Il est intéressant de constater que la proportion avancée par l’INSEE – de 66% de gens se déclarant appartenir à un groupe intermédiaire – est rigoureusement la même trouvée par les enquêteurs de l’étude294

Class in Soweto (Alexander et al. 2013). Cette enquête récente montre que 66% des personnes enquêtées se disent appartenir à la classe moyenne et que l’identité « classe moyenne » est polysémique. Dans le même temps, nous savons objectivement que le pays compte environ 45,5% de ses habitants vivant sous le seuil de pauvreté (Stat SA 2011). La réalité des perceptions subjectives ne correspond donc pas à la réalité objective, par ailleurs construite selon des barèmes et des critères toujours critiquables.
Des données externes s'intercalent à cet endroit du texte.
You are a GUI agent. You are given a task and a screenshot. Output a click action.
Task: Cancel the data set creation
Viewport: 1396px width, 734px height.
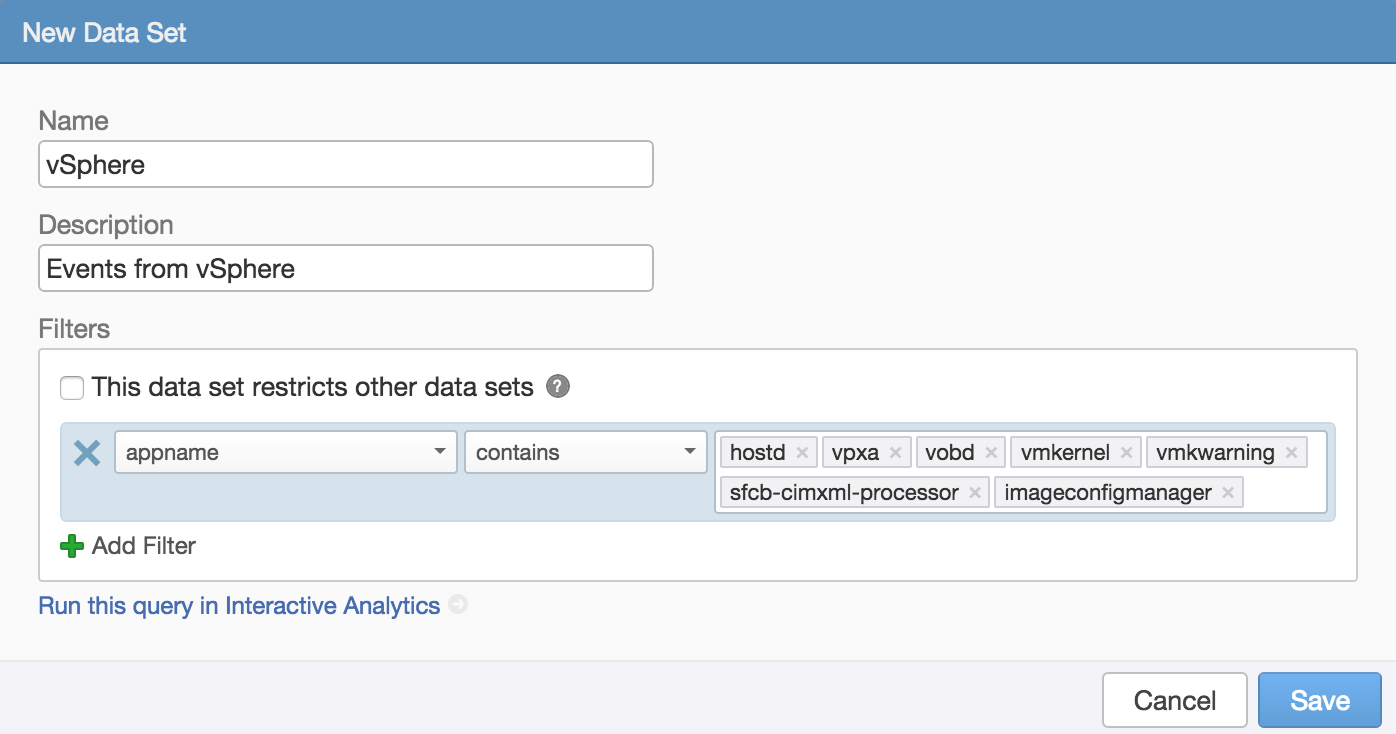pos(1174,700)
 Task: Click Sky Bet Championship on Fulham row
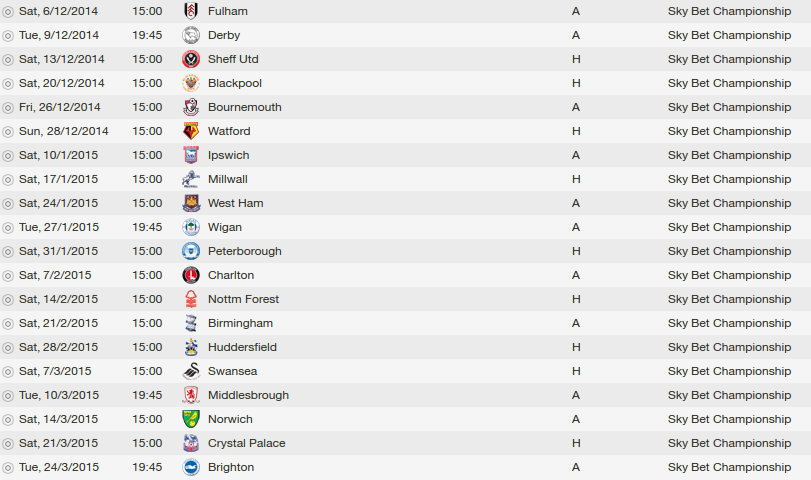click(729, 11)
Pourquoi faudrait-il invalider les chiffres qui reposent sur des ressentis subjectifs d’identité au profit de chiffres construits grâce à des indicateurs monétaires dits « objectifs » tels que le revenu ou le pouvoir d’achat journalier ? Tout au moins pouvons-nous dire que ces chiffres plaçant plus de la moitié de la population dans la catégorie « classe moyenne » semblent confirmer l’idée d’une identité floue et commode que beaucoup s’approprient faute d’une définition claire. Cette catégorie peut ainsi regrouper des trajectoires, des revenus et des modes de vie variés, confirmant les analyses d’une classe moyenne divisée en strates.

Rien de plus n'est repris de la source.